En este clip tenemos condensado toda una forma de plantear la historia tal y como ha hecho Leone: primeros planos, primerísimos primeros planos, planos conjuntos, juegos de luces exclusivos para cada personaje, y sobre todo las pausas, unas pausas que alargan una acción de trama que otro director hubiese recortado, grabado y montado con más planos durante menos tiempo. Pero el director italiano no lo hace así, quiere que la emoción que representa ese instante sobresalga de la expresión, de la mirada, hacia el espectador, de una forma dolorosa. Esa será la fórmula de Érase una vez en América que se repetirá en las casi 4 horas de película (o más, o incluso menos, dependiendo de la versión que se obtenga del metraje), en la que los diálogos ocuparían fácilmente un cuarto de tiempo y la trama podría incluso enseñarse de una manera más escueta.
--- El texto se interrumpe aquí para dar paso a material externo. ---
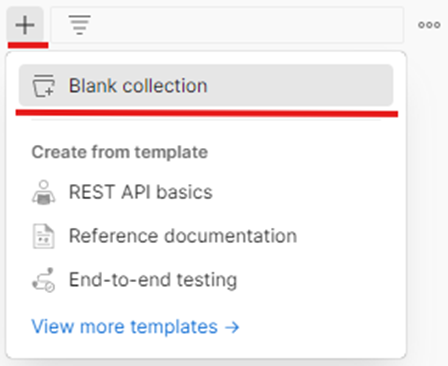Click the Reference documentation page icon

click(44, 236)
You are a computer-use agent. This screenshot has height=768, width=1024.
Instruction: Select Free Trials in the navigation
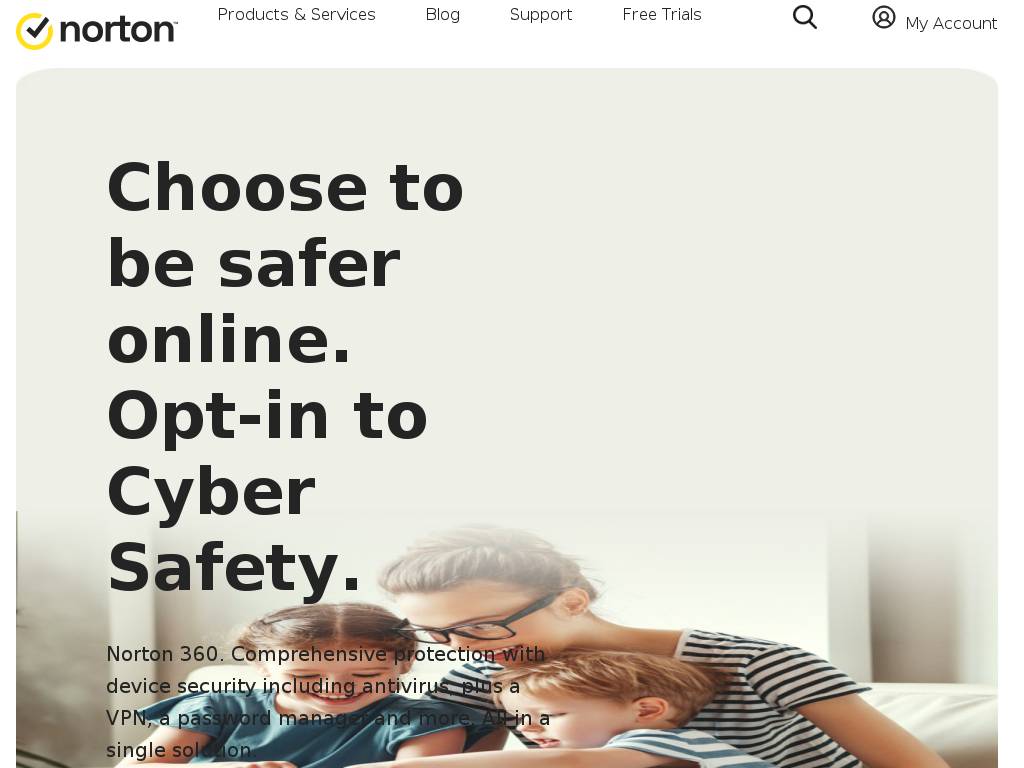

A cambio de esta decisión, la sensibilidad con la que se tata a los personajes se convierte en lo más importante, saborear cada preciado segundo del alma representada en ese momento, masticarlo, tragarlo y convertirte en ellos.
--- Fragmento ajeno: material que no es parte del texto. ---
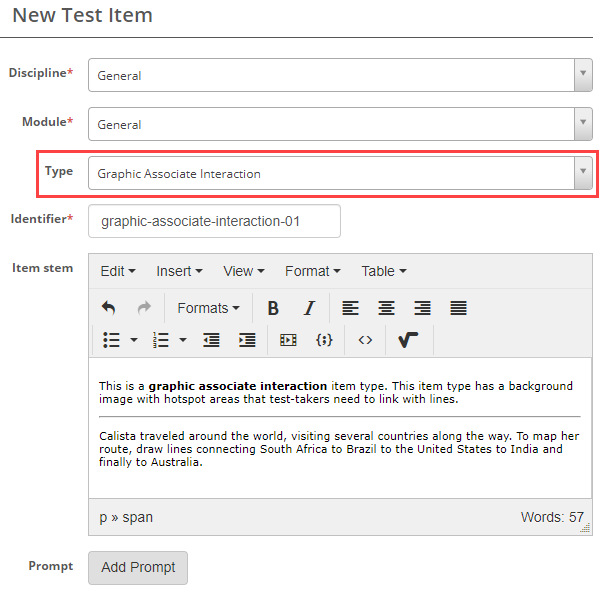600x593 pixels.
Task: Open the Insert menu
Action: click(179, 271)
En este caso, empatizar con Noodles, interpretado de una forma astronómica por Robert DeNiro (el cual aprovecho la ocasión para remarcar que este es sin duda el mejor papel que ha hecho en su carrera), quién vuelve a ver al amor de su vida, un amor imposible, después de muchos años apartado de su vida en un vacío total. Deborah, con una muestra de infelicidad normalizada llevada a cabo magistralmente por Elizabeth McGovern, se va desmaquillando mientras Noddles le pregunta por su vida, por cumplir su sueño, y finalmente por el secretario Bailey, quién le ha invitado a volver a su hogar misteriosamente después de todo este tiempo. Deborah, cada vez con la cara más revelada, queda expuesta. La edad también le ha afectado a ella, aunque Noodles esté cegado por el amor. Ella le dice que ahora solo tienen sus recuerdos, pero la verdad hará que ya no pueda ni siquiera tenerlos, y la mentira y culpabilidad aparecen cuando nuestro querido protagonista cruza la puerta y, bajo una oscura luz que le tapa el rostro entero, pero que deja ver lo suficiente su expresión, nos acercamos en un zoom clásico de Leone al rostro del hijo de Deborah, quién es también hijo del susodicho Bailey. Su hijo es la viva imagen de su padre, pero Noodles ya ha descubierto quién es en realidad: su mejor amigo, Max, aquél con el que compartió una vida entera par después robársela y adueñarse de ella, aquél al que acaba de descubrir que robó incluso al amor de su vida, el que preparó la muerte de su banda para poder sobrevivir y cumplir un sueño, su propio sueño, a costa de una relación única e intensa. Ahí es cuando el director no quiere cortar, y mantiene a Robert DeNiro en primerísimo primer plano, y es ahí también donde la magia del cine llega al punto álgido de su historia. Una mirada, un sentimiento, una expresión, una luz específica y una melodía. La máxima expresión del cine, no, del arte, el arte de la emoción. Deleitaros con esos segundos de dolor arrolladores, en una de las escenas más duras y devastadoras del cine. Una vez está todo dicho, ya solo queda enseñar el rostro de la traición, teñida de rojo y con una mirada agotada, la de James Woods. Años de engaño y remordimientos representados sin palabras, sólo con imágenes.

Muchos pueden escribir libros sobre el arte de la mirada, o sobre la composición y el equilibrio formal, sobre las vanguardias cinematográficas o sobre cualquier aspecto del cine, pero de nada sirve todo ello si nos olvidamos de lo que es más importante, y eso es explicar sentimientos y emocionar, o al menos así lo cree un servidor. La emoción mueve a las personas, nos hace levantarnos del sillón y nos empujan hacia adelante, ya sea en una buena o mala forma, pero no nos deja impasibles. En esta corta escena de Érase una vez en América la intensidad emocional es titánica, y resume lo grande que es el cine.